The first term on the right-hand side of Eq. (2) is the forced response caused by the Coriolis effect. A coefficient $k_{g}$ is defined to express the structural static sensitivity of the microgyroscope as

Eq. (4)

k_{g} = \frac{1}{\sqrt{{(1 - \frac{ω_{x}^{2}}{ω_{y}^{2}})}^{2} + {(\frac{ω_{x}}{ω_{y} Q_{y}})}^{2}}} .

The relation ship between $k_{g}$ and $Q_{y}$ for various $ω_{x} / ω_{y}$ is shown in Fig. 4. When the sense mode quality factor $Q_{y}$ is very small, the structural sensitivity coefficient $k_{g}$ increases quickly with an increase of $Q_{y}$ . Under the condition that

Eq. (5)

Q_{y}^{2} ≫ \frac{1}{{(1 - \frac{ω_{x}^{2}}{ω_{y}^{2}})}^{2}} \frac{ω_{x}^{2}}{ω_{y}^{2}}

the sensitivity coefficient

k_{g}

will not increase with an increase of

Q_{y}

anymore and tend to be constant.

Fig. 4

The dependence of the structural sensitivity $k_{g}$ on $Q_{y}$ .

The second term on the right-hand side of Eq. (2) is the free response of the sense mode. The time constant for the decay of the free response is

Eq. (6)

τ_{s} = \frac{2 Q_{y}}{ω_{y}} .

A higher sense mode quality factor will lead to a longer decay time of the free response. For the fabricated microgyroscope in this paper, this time constant is 1.25s, which means that the output of the microgyroscope is very easily disturbed by external vibrations. In other words, the mechanical performance of the microgyroscope will degrade with the increase of the sense mode quality factor.

3. Feedback Loop Design

The sense mode quality factor should be optimized to improve the mechanical performance of the high vacuum-sealed microgyroscope. The quality factor decreases as the damping force increases. Sealing the microstructure at a higher atmospheric pressure is not a good choice because the drive mode quality factor will decrease as well as the sense mode quality factor. Designing a feedback control loop to increase the electric damping of the sense mode vibration seems to be the best choice. As the damping force is related to the velocity of structural movement, a velocity feedback control loop is required to generate an electric damping force on the vibrating structure.

The signal flow of the designed feedback control loop for the sense mode is shown in Fig. 5, where $F_{c}$ is the Coriolis force, $K_{y v}$ is the capacitance to voltage conversion ratio of sense axis, and $V_{y v}$ is the output signal of the capacitance to voltage conversion circuit for the sense mode vibration. A differentiator is used to transfer the displacement signal to velocity signal and $k_{f b}$ is the feedback coefficient.

Fig. 5

Schematic diagram of the closed-loop control technique.

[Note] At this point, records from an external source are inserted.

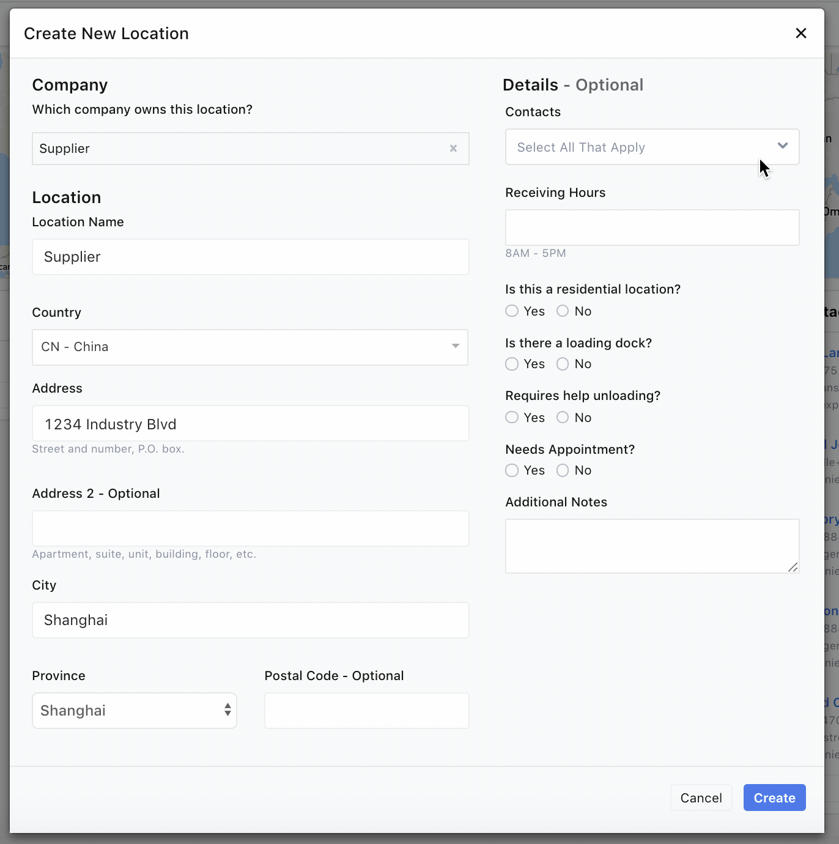Focus the Address 2 field

tap(250, 528)
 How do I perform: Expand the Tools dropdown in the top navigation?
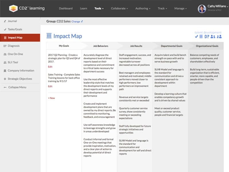(99, 9)
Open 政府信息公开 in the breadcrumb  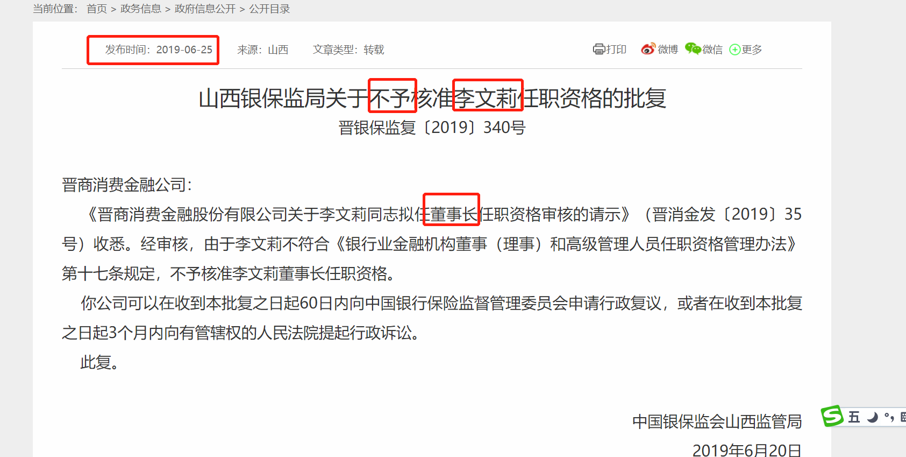click(x=205, y=9)
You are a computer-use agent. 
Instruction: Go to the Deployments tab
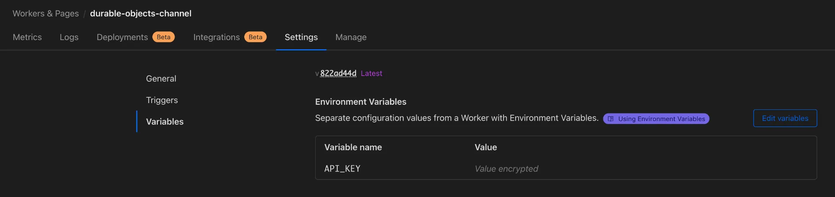pyautogui.click(x=122, y=37)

The transfer function from $F_{c}$ to output voltage $V_{y v}$ is

Eq. (7)

\frac{V_{y v} (s)}{F_{c} (s)} = \frac{K_{c y} K_{y v} / I_{y}}{s^{2} + \frac{ω_{y}}{Q_{y}} s + ω_{y}^{2} - (k_{v y} D_{y} k_{f b} K_{c v} K_{y v} / I_{y}) s} .

The modified sense mode quality factor of the feedback system shown in Fig. 5 is expressed as

Eq. (8)

Q_{y}^{'} = \frac{ω_{y}}{\frac{ω_{y}}{Q_{y}} - (k_{v y} D_{y} k_{f b} K_{c y} K_{y v} / I_{y})} .

The sense mode quality factor should be decreased to improve the mechanical performance of the vacuum sealed microgyroscope, but the structural sensitivity of the microgyroscope will degrade dramatically when the sense mode quality factor is very low. The optimized sense mode quality factor $Q_{s p}$ is suggested to be

Eq. (9)

Q_{s p} = \frac{22}{| 1 - \frac{ω_{x}^{2}}{ω_{y}^{2}} |} \frac{ω_{x}}{ω_{y}} .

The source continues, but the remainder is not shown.